Another standout has been goaltender Karel Vejmelka. The 28-year-old now sits second in the NHL with 16.5 goals saved above expected according to MoneyPuck, and has amassed a career-best save percentage of .918.

After their vagabond years in Arizona, including their last two seasons as secondary tenants at 4,600-seat Mullett Arena on the campus of Arizona State University, perhaps it should come as no surprise that the re-established Utah team would come out of the gate as road warriors. Unbeaten in regulation in their last eight games, with a record of 6-0-2, they’re up to 11-6-2 on the road this season.

Utah’s home win over Vancouver last Wednesday boosted the squad to 5-5-3 on home ice. The club followed up on Sunday with a 5-4 shootout loss to the Anaheim Ducks, which has the team just outside of the Western Conference wild-card picture with one more game to go before the NHL’s three-day holiday break — hosting the Dallas Stars as part of a 13-game slate on Monday.
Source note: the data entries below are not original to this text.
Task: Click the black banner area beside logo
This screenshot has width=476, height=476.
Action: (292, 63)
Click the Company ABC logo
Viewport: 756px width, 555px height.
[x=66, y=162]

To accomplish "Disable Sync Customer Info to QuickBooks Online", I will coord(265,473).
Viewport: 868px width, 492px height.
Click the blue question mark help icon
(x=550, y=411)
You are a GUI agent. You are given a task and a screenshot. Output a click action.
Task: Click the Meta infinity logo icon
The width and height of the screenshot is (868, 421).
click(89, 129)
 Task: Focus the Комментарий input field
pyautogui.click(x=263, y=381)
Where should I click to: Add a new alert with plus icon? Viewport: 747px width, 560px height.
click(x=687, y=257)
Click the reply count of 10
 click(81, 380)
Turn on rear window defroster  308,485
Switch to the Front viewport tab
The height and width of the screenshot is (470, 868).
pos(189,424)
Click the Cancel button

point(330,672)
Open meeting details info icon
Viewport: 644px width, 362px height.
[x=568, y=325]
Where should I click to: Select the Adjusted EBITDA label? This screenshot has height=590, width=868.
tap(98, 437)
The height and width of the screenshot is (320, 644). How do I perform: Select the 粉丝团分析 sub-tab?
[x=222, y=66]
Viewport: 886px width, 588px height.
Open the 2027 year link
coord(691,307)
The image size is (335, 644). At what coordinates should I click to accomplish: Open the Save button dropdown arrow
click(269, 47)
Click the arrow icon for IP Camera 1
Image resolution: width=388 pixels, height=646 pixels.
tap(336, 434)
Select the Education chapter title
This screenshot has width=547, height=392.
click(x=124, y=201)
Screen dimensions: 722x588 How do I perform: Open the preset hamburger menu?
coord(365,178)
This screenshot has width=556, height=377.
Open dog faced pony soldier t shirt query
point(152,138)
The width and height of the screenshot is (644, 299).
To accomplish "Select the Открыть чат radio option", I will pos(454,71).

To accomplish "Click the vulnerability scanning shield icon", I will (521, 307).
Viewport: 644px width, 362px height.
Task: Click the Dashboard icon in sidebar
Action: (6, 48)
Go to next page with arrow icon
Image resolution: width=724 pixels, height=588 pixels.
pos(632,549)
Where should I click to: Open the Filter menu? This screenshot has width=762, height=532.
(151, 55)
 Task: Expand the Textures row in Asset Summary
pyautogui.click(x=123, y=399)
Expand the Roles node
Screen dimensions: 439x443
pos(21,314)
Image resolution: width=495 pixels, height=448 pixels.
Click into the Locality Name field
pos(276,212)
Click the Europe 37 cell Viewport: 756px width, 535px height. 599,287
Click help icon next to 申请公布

On Dec. 2, the Stars earned a 2-1 win at the Delta Center — Utah’s only regulation loss since Nov. 24. The Western Conference standings are tight, but the new club is trending positively toward making the playoffs in its inaugural season. The Coyotes’ only post-season appearance in the franchise’s last 12 years came as part of the expanded 24-team field in the 2020 pandemic bubble, when they eliminated the Nashville Predators in the best-of-three qualifying round before falling to the Colorado Avalanche.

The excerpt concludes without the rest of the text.